11Sight at Google Cloud AI Agents: Live + Labs - Building Production-Grade Voice AI for Dealerships

On September 10, 2025, at the Chase Center in San Francisco, Google Cloud hosted AI Agents: Live + Labs – Startups Edition. Founders, VCs, and builders gathered to answer a simple question: how do we turn AI agent potential into production results?

11Sight was there to represent a very specific-and very hard-problem: voice AI, to augment, customer-facing, entry-level roles at automotive dealerships.

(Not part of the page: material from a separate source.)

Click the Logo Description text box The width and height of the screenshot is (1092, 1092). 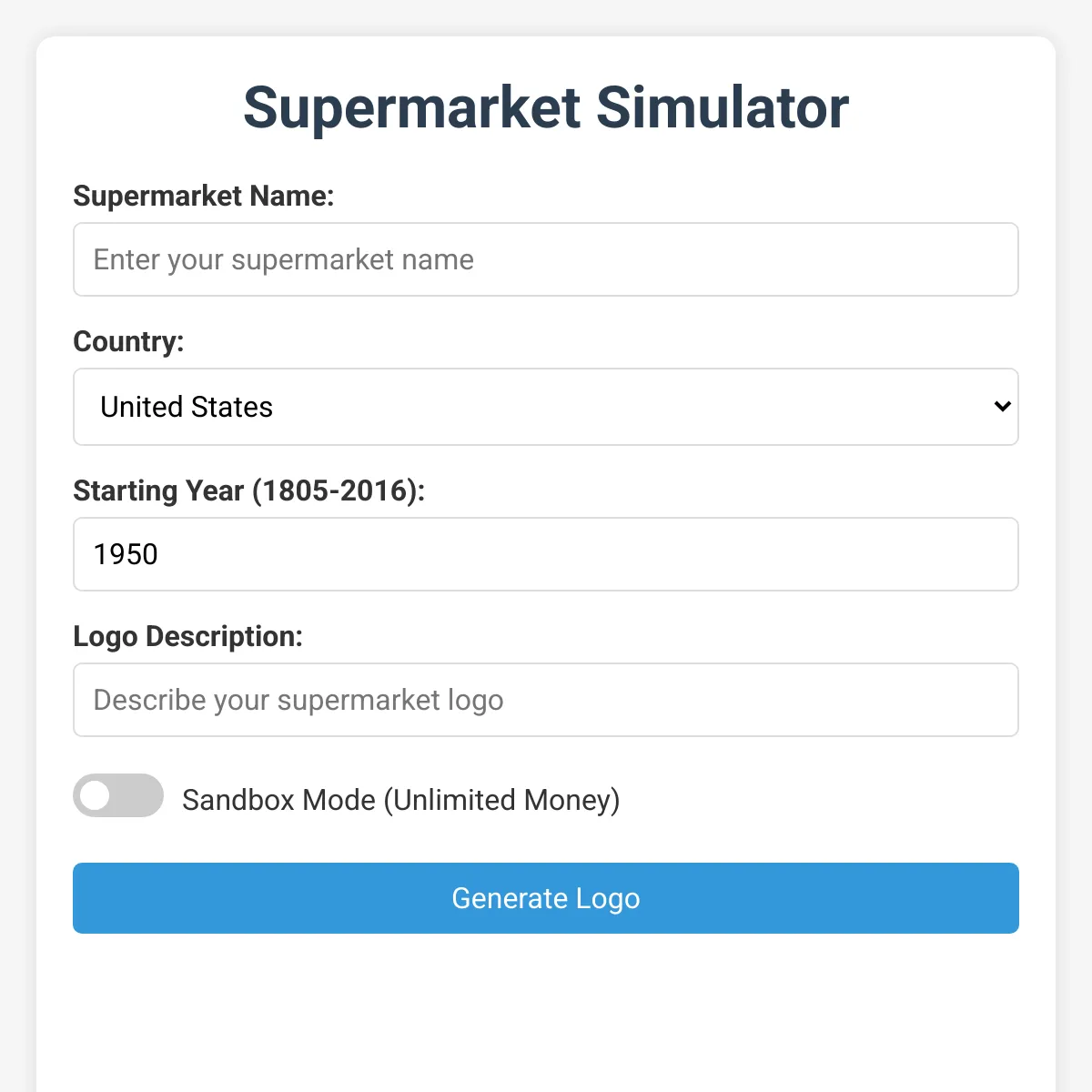point(546,700)
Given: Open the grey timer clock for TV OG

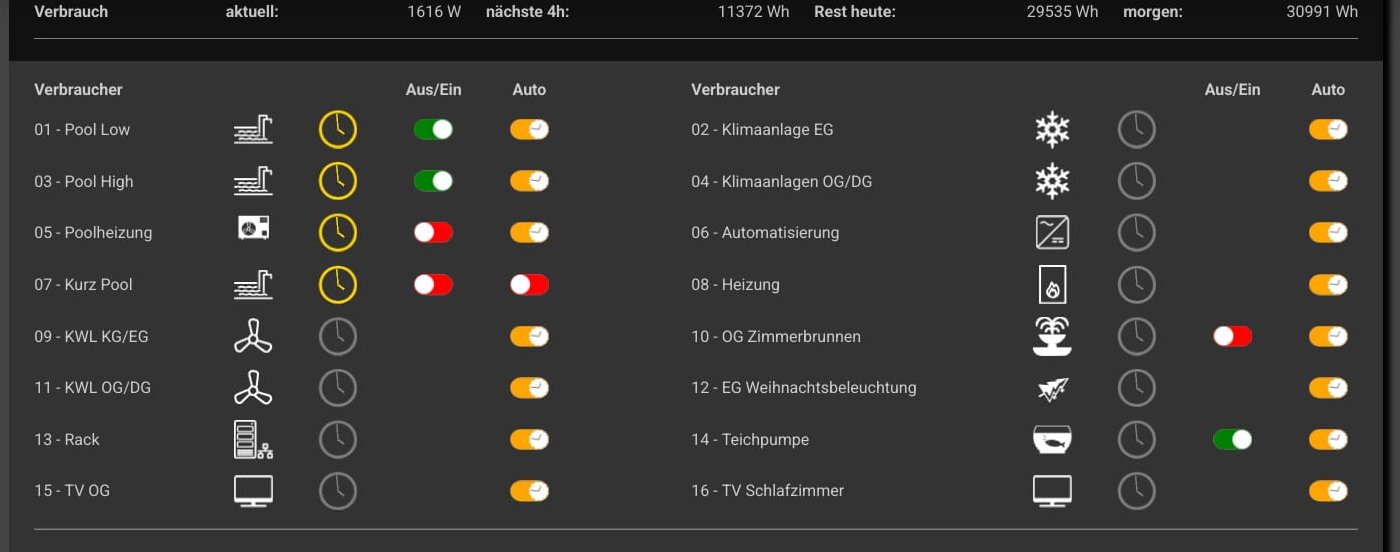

Our CEO Aleks Gollu, PhD joined Ofer Ronen (Tomato.ai) and Maxim Fateev (Temporal Technologies) on a panel moderated by Google to share what’s actually working.

Aleks Gollu (11Sight) with Ofer Ronen (Tomato.ai) and Maxim Fateev (Temporal Technologies) at Google Cloud AI Agents: Live + Labs – Startups Edition.

Core message: 80% isn’t enough

Here’s the thing: getting an AI agent to “work” 80% of the time is fast. You can reach that in days.
But enterprises don’t buy 80%. They need 100% of the targeted functionality to work-every time.

Aleks put it bluntly:

“Statistical correctness is fine for demos. In production, you need deterministic behavior. No hallucinations. No sometimes-right. If it’s customer-facing, it must be absolutely right.”

That last 20%-hardening, guardrails, fallbacks, monitoring, and backward-compatible releases over years-is where most systems fail. That’s the part we obsess over.

Don’t boil the ocean. Solve the hard, narrow problems.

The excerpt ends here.